No one would want to train if that sort of training was enforced! But higher skills cannot be attained without this! You may be able to learn more advanced techniques but you will have no power. The teacher may decide not to teach you other techniques because you may hurt yourself through not having a grasp of the basics.”
“Eastern and western culture are not the same. I have only seen the western side for a very short time so I cannot really say anything about that. But I can say that there are two kinds of teachers in Chinese society. The outside-door teacher is for the general public and the inside-door teacher if for those students to whom the teacher wants to pass the important things. So why do the students want the inside-door training? Because they want to learn more about the style, and the teacher will need to teach them differently. So the indoor students must be responsible to the teacher, and the teacher must be responsible to the students.”
“In Chinese `Si' means teacher, 'fu' means father. The student calls the teacher `Sifu' but not just anyone can use this title. For example, someone cannot say, "Ahh Wu Sifu!" unless they are my inside-door student. Then it's OK.
`Sifu' means your own teacher, so you cannot use it for someone else's teacher, since he is not your father of training. Mr They is a founder of Wutan UK and Master Wu's first indoor and though I respect him, I cannot call him `Sifu'. I call him simply `Mr. They'. Nowadays many people now use `Laoshi' (meaning' teacher')."
According to Master Wu, the Eastern teacher and student share a mutual respect for each other, and the student who respects the teacher will be respected in return.This relationship is very close, and not at all like that which you find in most Western cultures. Outside-door students are also responsible to and respectful of each other but not to the same extent as the inside-door students.
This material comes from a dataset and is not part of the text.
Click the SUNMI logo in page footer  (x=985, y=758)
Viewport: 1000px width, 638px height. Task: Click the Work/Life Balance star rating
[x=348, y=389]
There is a bond also between students in Chinese culture, “…That means like a real blood-brother relationship. If you have a problem then all your brothers must help you. To be a teacher is to attain a very high level in Chinese culture. Master Liu was referred to ‘Laoshi Sifu’ by Chiang’s bodyguards and this is a very high status.”
“I think my students' training is very hard because I expect them to be good. They must perform well because it is through the students that you can see the skill of the teacher. I want my students to be good so I require them to train every day for five years, and come to my house for one hour every week.They train in mao bu and gong bu (horse stance & bow stance). Later I teach them sequences, but through single movements.
They ask, "Why won't the teacher teach me the sequence?"I know this is what they are thinking when they start but after two or three years they come to know better because by now they have come to understand which elements are important.Sequences are about joining single movements together but the sequence in only as good as the individual techniques, and they come to appreciate this. So I work my students very hard. I now have about 20 inside-door students but not all 20 work hard – just a few do. I explain to them that I teach them the best way I know how because that is my responsibility, but whether they will do well is their responsibility.”
“I am also a Chinese calligrapher and a singer though now I don’t go out to perform as much. I sang opera in both Taiwan and Italy and once sang opera on TV.”
“I would probably have written articles for the Chinese newspapers because I am also a writer. But I do not write anymore. It’s just as my hobby. Maybe I would do this if I were not doing martial art. The British Council in Malaysia recognized me as an artist during 1962 when I was 20 years old. I sang in a choir during my high school days and I was in a church choir in Taiwan. I learned to read music and can compose works. I like culture, so maybe I should get into that.”